Danny Pelosi beat his late wife, Generosa Ammon, “on more than one occasion,” a lawyer for the dead woman claimed in papers asking a Long Island court to dismiss Pelosi’s challenge to her will.
An angry Pelosi denied that he ever tried to harm his wife – and claimed he saved her twice from suicide attempts she made during her terminal illness.
In the statement, attached to a motion to Suffolk County Surrogate Court Judge John Czygier to dismiss Pelosi’s case, Queens lawyer Mindy Trepel claims that the dying Generosa “complained on more than one occasion of having been physically abused by her husband Daniel Pelosi.”

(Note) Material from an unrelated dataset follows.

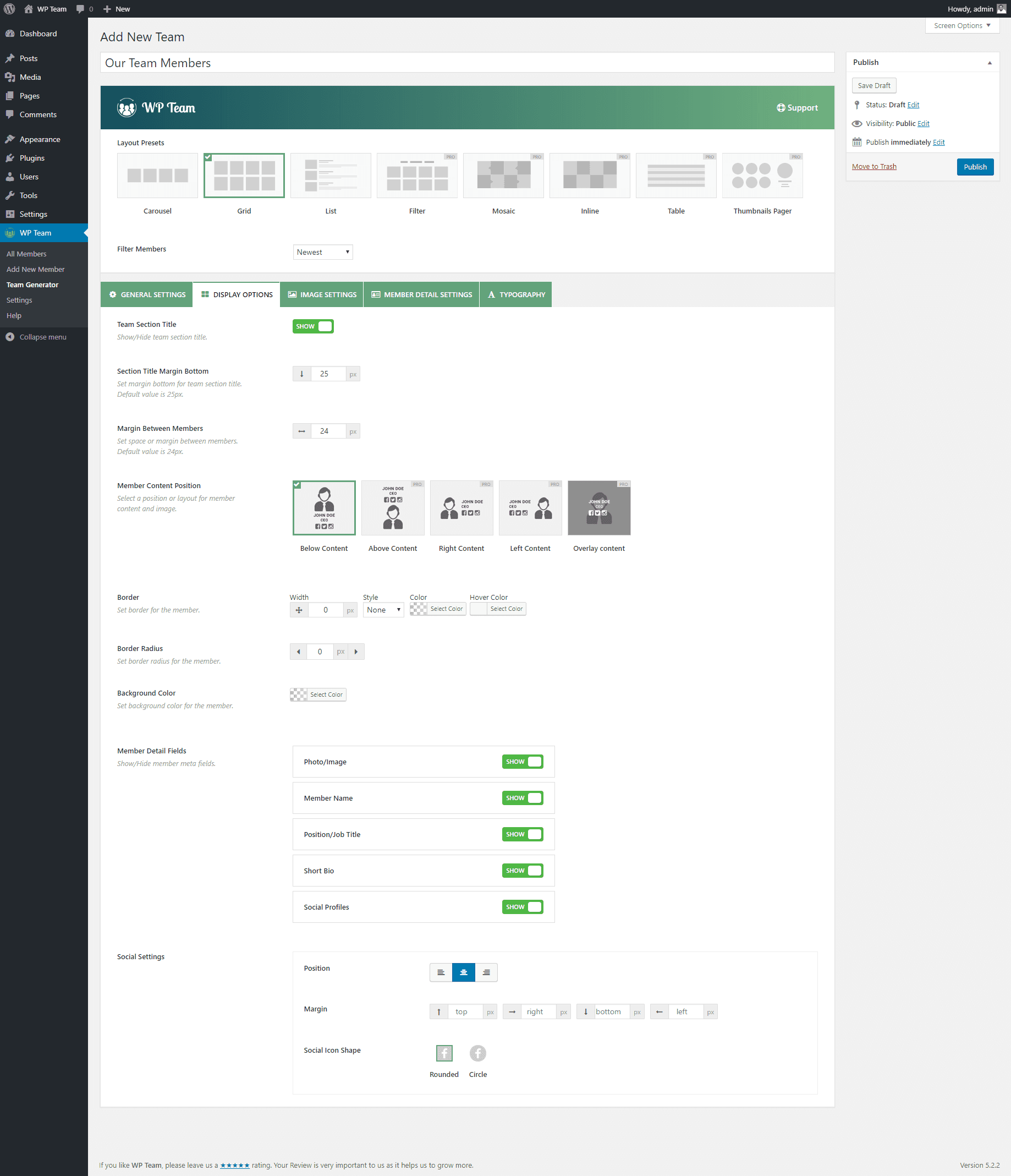Switch to the Image Settings tab
This screenshot has height=1176, width=1011.
(322, 294)
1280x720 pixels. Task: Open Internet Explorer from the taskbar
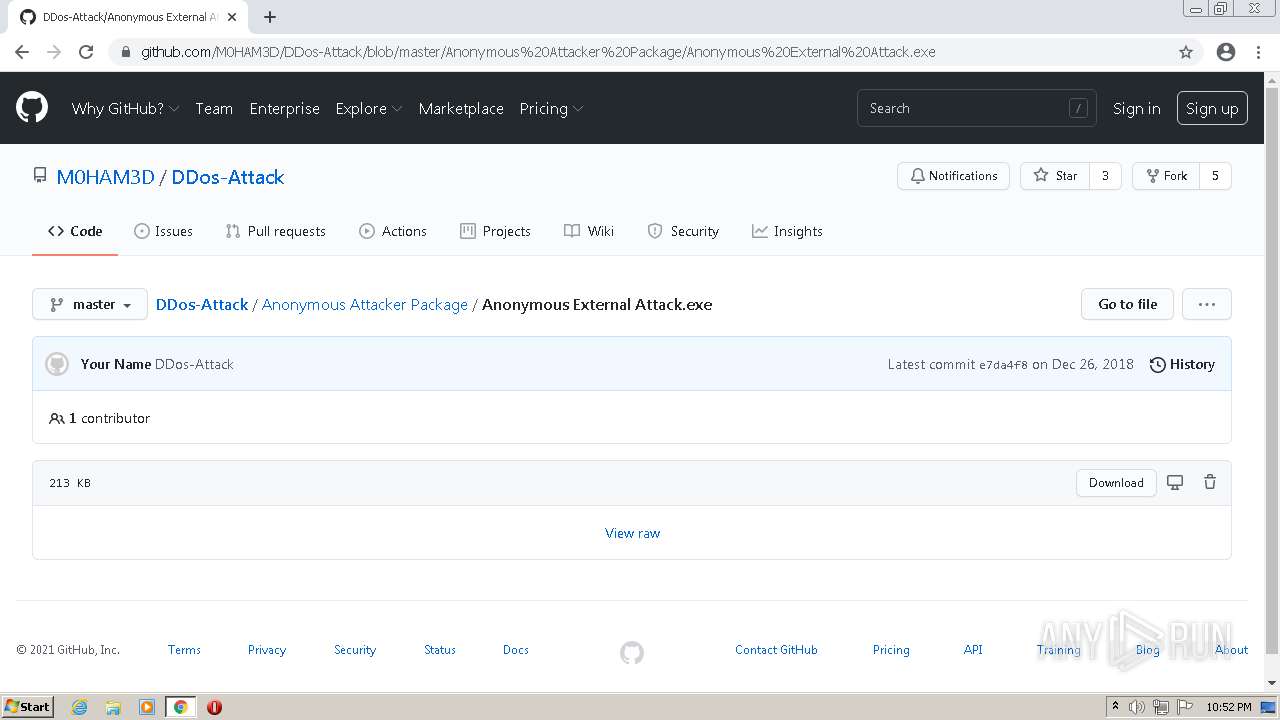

“I never abused Generosa,” Pelosi told The Post. “This is a desperate attempt by [Gerald] Sweeney and Michael Dowd to discredit me to cover up their illegal activities.”
Pelosi has accused the lawyers of fraud and said his wife was heavily drugged when she made her last will.
“Isn’t it funny that the person making this outrageous accusation of me abusing my wife is the same person that notarized that so-called will” and a colleague of Sweeney and Dowd, said Pelosi.
Sweeney and Dowd were lawyers to Generosa and are co-executors of her will, which left Pelosi nothing.
“My wife was a very sick woman. I never laid a hand on her. If anything, I would restrain her from harming herself,” Pelosi said.
Police say Pelosi is the prime suspect in the murder of Ted Ammon, Generosa’s previous husband.
He denies any involvement in the killing.